- Problem requirements -
Of the entries below, return exactly those lines that fall between the one containing "Open the hamburger menu on" and the one containing "This screenshot has width=673, height=673.", the two end lines included.

- Material provided -
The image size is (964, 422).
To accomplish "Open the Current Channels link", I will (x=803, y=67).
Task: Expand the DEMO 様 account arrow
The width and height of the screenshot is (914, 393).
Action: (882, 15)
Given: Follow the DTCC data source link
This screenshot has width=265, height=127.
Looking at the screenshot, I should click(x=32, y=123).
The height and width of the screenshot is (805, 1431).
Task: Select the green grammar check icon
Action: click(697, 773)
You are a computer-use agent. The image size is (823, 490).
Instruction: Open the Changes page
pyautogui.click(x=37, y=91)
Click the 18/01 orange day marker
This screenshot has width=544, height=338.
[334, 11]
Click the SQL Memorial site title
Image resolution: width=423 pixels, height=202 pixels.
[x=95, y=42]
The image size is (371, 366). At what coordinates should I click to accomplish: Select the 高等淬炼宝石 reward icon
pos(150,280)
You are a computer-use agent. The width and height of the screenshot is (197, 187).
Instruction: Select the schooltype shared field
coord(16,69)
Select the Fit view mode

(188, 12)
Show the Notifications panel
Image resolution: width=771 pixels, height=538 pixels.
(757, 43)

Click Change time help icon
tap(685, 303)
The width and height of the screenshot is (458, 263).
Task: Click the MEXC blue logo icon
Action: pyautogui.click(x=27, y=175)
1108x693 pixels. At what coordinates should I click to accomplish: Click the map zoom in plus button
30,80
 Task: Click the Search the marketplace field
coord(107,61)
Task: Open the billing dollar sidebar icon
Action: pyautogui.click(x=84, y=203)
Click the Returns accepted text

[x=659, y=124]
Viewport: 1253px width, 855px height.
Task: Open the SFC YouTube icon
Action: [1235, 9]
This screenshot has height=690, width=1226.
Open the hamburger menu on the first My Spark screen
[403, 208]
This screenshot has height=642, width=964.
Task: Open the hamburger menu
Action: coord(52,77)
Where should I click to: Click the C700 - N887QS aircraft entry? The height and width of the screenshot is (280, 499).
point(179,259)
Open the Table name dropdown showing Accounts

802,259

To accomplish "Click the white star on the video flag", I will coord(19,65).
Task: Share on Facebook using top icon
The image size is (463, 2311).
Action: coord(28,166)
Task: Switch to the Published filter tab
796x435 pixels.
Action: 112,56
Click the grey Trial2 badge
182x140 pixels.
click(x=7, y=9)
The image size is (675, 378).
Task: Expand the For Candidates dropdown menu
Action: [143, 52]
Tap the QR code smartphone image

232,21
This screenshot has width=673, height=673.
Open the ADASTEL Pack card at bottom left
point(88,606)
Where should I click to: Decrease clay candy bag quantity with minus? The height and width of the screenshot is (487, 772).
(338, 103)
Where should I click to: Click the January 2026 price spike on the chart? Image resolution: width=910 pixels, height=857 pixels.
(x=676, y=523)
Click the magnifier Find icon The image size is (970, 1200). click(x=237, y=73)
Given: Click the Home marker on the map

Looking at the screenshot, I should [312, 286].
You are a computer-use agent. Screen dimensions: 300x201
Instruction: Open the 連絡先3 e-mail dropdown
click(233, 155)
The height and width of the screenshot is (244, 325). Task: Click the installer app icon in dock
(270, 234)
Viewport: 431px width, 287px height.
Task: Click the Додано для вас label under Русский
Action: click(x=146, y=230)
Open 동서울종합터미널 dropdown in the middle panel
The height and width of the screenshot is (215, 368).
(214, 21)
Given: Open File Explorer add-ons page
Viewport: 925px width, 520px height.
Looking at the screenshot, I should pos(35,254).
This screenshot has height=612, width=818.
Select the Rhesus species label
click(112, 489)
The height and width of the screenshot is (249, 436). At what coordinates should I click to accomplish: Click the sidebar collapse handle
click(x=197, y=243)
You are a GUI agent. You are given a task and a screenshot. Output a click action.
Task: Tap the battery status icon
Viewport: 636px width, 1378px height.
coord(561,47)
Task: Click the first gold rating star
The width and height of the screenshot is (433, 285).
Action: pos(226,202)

- Exercise solution -
Open the hamburger menu on the first My Spark screen
[403, 208]
This screenshot has height=642, width=964.
Task: Open the hamburger menu
Action: coord(52,77)
Where should I click to: Click the C700 - N887QS aircraft entry? The height and width of the screenshot is (280, 499).
point(179,259)
Open the Table name dropdown showing Accounts

802,259

To accomplish "Click the white star on the video flag", I will coord(19,65).
Task: Share on Facebook using top icon
The image size is (463, 2311).
Action: coord(28,166)
Task: Switch to the Published filter tab
796x435 pixels.
Action: 112,56
Click the grey Trial2 badge
182x140 pixels.
click(x=7, y=9)
The image size is (675, 378).
Task: Expand the For Candidates dropdown menu
Action: [143, 52]
Tap the QR code smartphone image

232,21
This screenshot has width=673, height=673.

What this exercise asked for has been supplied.